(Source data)
== Segment start ==
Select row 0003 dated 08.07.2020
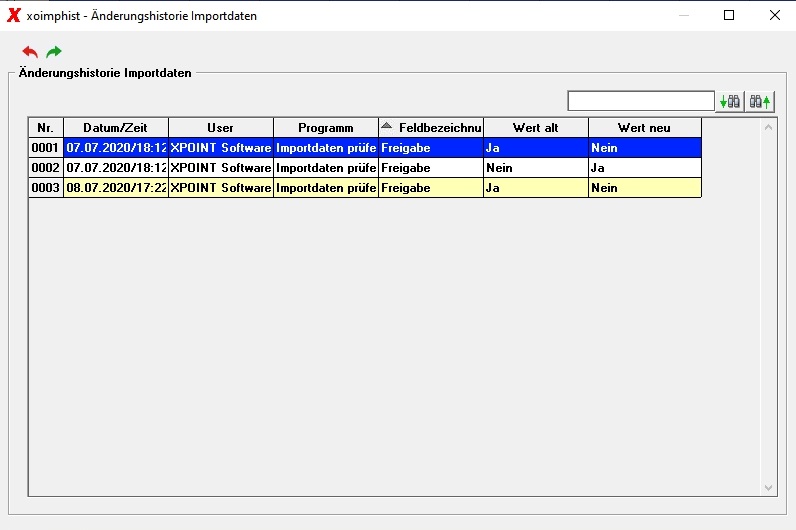This screenshot has height=530, width=796. point(365,188)
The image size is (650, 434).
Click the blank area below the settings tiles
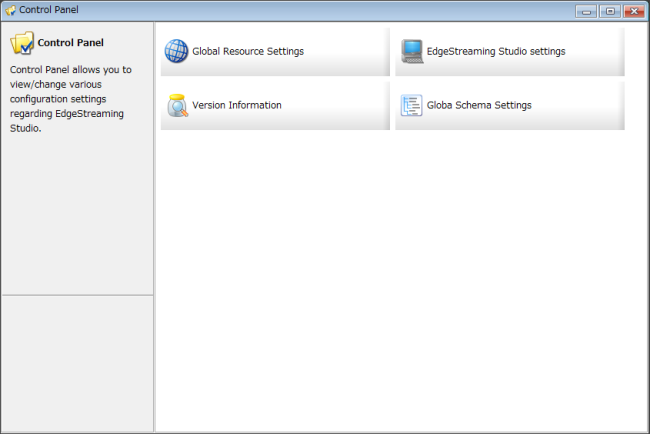point(400,280)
== Segment end ==
Repeat each line of the records exactly, dropping the pictures.

## TASK SOLUTION
Select row 0003 dated 08.07.2020
This screenshot has height=530, width=796. point(365,188)
The image size is (650, 434).
Click the blank area below the settings tiles
point(400,280)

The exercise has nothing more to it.